CN101853661A

CN101853661A - Noise spectrum estimation and voice mobility detection method based on unsupervised learning

Info

Publication number: CN101853661A
Application number: CN201010178166A
Authority: CN
Inventors: 应冬文; 颜永红; 付强; 潘接林
Original assignee: Institute of Acoustics CAS
Current assignee: Institute of Acoustics CAS
Priority date: 2010-05-14
Filing date: 2010-05-14
Publication date: 2010-10-06
Anticipated expiration: 2030-05-14
Also published as: CN101853661B

Abstract

The noise power Power estimation and voice mobility detection method that the present invention relates to a kind of based on unsupervised learning,Include the following steps: the log-magnitude feature 1) for voice signal on each frequency point,Establish a GMM model; 2) for one section of voice data,M frame buffer is set,Preceding M frame input signal is stored in caching,The log-magnitude spectrum of M frame in caching is extracted,The GMM model for substituting into step 1) is initialized,The model λ 0 initialized,k; 3) in the model λ 0 initialized,After k,Since M+1 frame,Using the method for incremental learning,GMM model is updated frame by frame,Successively recursion obtains

, and obtain noise figure

With probability of occurrence of the voice signal on k-th of frequency point of the i-th frame. The present invention is the tight coupling solution of Power estimation and voice mobility detection, can enhance voice application system to the adaptability of noise circumstance; The present invention independent of " noise starting " it is assumed that also, the present invention description of the voice mobility on time-frequency two-dimensional space can also be provided.

Description

Noise spectrum based on unsupervised learning is estimated and the voice mobility detection method

Technical field

The present invention relates to the voice process technology field, specifically, the present invention relates to a kind of noise power spectrum and estimate and the voice mobility detection method based on unsupervised learning.Wherein, voice mobility detection is to judge the algorithm whether voice occur on time dimension, and it can answer existence with the form of "Yes" or "No", also can describe the existence of voice with the voice probability of occurrence.

Background technology

Most voice application system is had in the face of ambient noise interference.Forefathers have proposed a lot of methods and have removed the interference of noise to voice system, and nearly all method all depends on voice mobility detection and noise power spectrum is estimated.These two modules exist contact closely, and their accuracy directly influences the whole noiseproof feature of system.Traditional solution exists following several problem:

1. in general anti-noise algorithm, it is the loose coupling of a cascade that voice mobility detection and noise power spectrum are estimated, the mobility of first computing voice is come the estimating noise power spectrum according to mobility then.The voice mobility detection device directly influences the accuracy that noise power spectrum is estimated to the sensitivity of voice signal.The voice mobility detection device is too responsive, causes underestimating of noise power spectrum easily; Otherwise, too blunt, cause over-evaluating of noise power spectrum easily.Therefore, often need to regulate the sensitivity of speech detector in the traditional scheme, the adaptability of noise circumstance is brought influence to system according to noise circumstance.

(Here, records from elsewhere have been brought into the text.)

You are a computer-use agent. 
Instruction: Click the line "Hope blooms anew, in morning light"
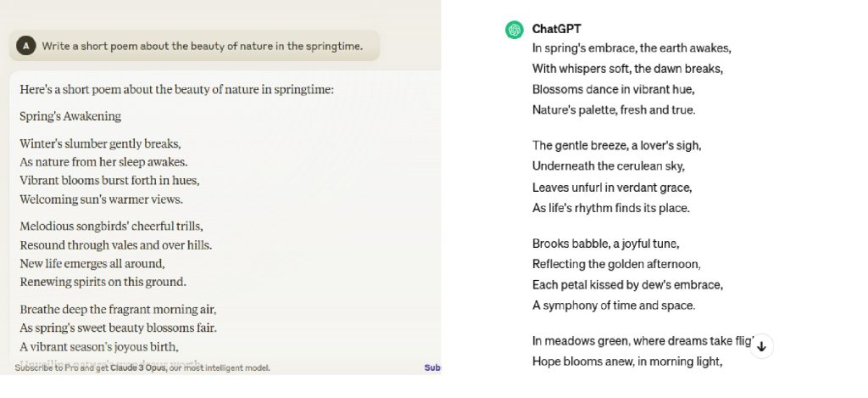click(626, 361)
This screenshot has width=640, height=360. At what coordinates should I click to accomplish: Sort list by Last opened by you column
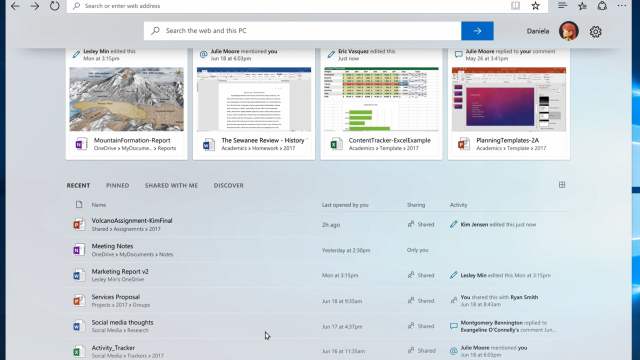point(345,205)

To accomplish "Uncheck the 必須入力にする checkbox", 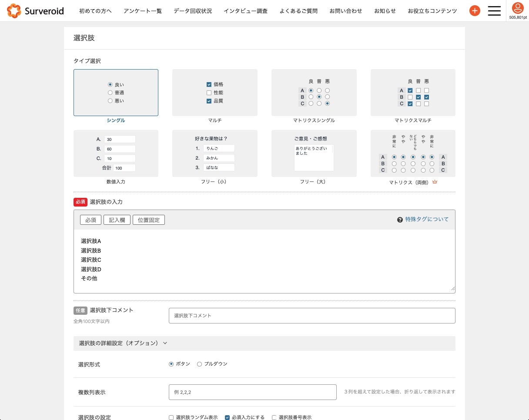I will coord(227,417).
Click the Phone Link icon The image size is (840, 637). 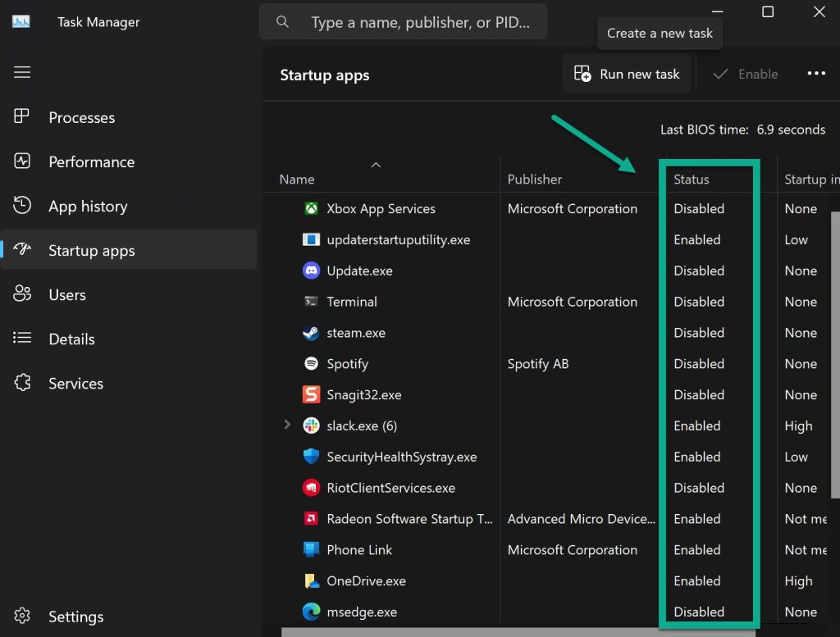pos(311,549)
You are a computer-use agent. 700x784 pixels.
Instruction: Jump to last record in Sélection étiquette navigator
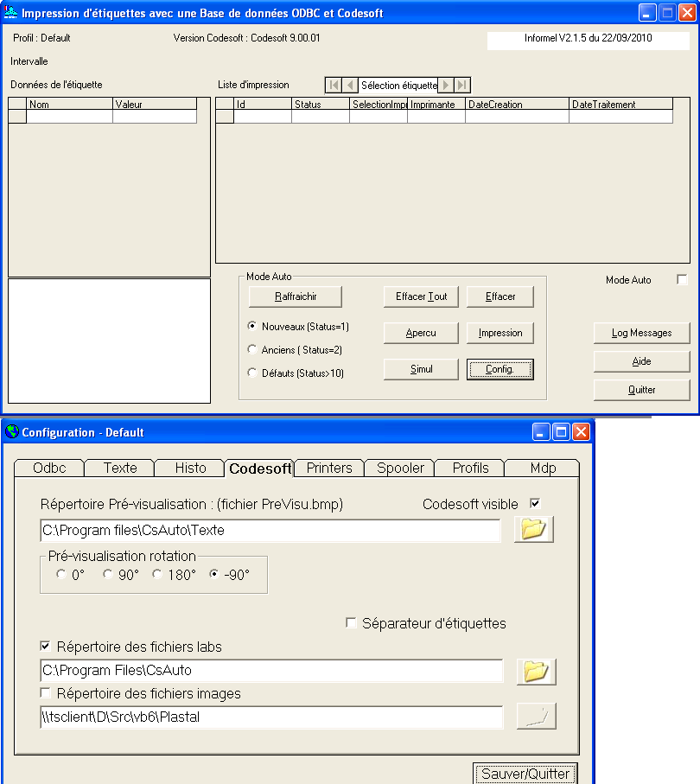pos(462,85)
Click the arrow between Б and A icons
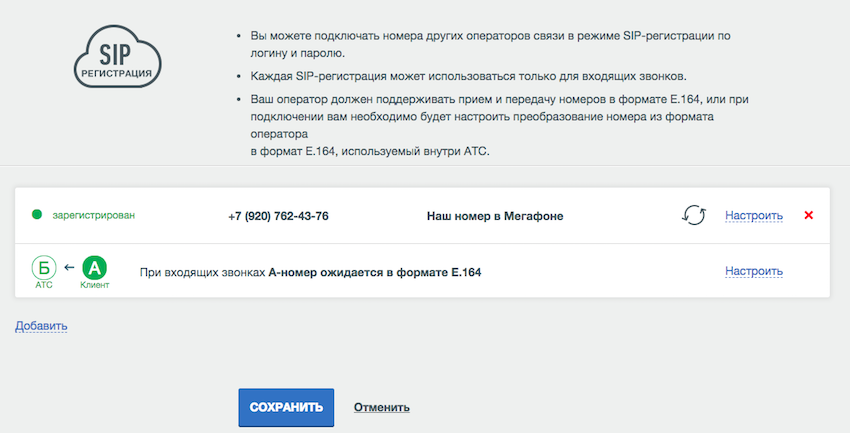Screen dimensions: 850x433 69,267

2. traditional solution is based on the mode of semi-supervised learning.At initial period, general system need make the hypothesis of " noise is initial ", supposes that promptly always there is one section non-speech audio in the beginning of sentence.This section non-speech audio can be understood as the ground unrest sample of artificial mark, sets up the initialization model of noise from these mark samples, and this is a kind of supervised learning method.Its defective is: this hypothesis is difficult to be met in some applications, such as starting with voice signal when sentence, will cause the initialization failure of noise model so, and it is all inaccurate to make speech detection and noise power spectrum estimate then.Follow-up phase after setting up the initialization model of noise, traditional solution adopt detection and results estimated to come more new model mostly, and this learning method is towards decision-making, and it is a kind of study of non-supervision.This learning method towards decision-making, with the output result of estimation/detecting device, the back coupling feedback is used for more new model.But it feeds back to model with incorrect result easily, causes the precise decreasing of model, and model further causes the precise decreasing estimating/detect.Wrong like this along with the time is progressively accumulated, system performance also can be along with the time progressively descends.Supervised learning in initial period adds the unsupervised learning in the follow-up phase, has formed a semi-supervised learning process.Two problems in initial period and follow-up phase all are because the mode of this semi-supervised learning causes.

3. most of voice mobility detection devices in the past only provide the description of voice mobility on time dimension, lack the description of voice mobility on the frequency domain dimension, therefore can't carry out further process of refinement to noise.

Summary of the invention

The present invention is directed in the past the voice mobility detection device and the shortcoming of noise power spectrum estimator, a tightly coupled solution has been proposed, make voice mobility detection and noise power spectrum estimate under a unsupervised learning framework, to obtain unification, thereby strengthen the adaptability of voice application system noise circumstance.In addition, this invention does not rely on " noise is initial " and supposes that practicality is stronger than traditional method; Simultaneously, the present invention also provides the description of voice mobility on time frequency space, helps noise is carried out further process of refinement.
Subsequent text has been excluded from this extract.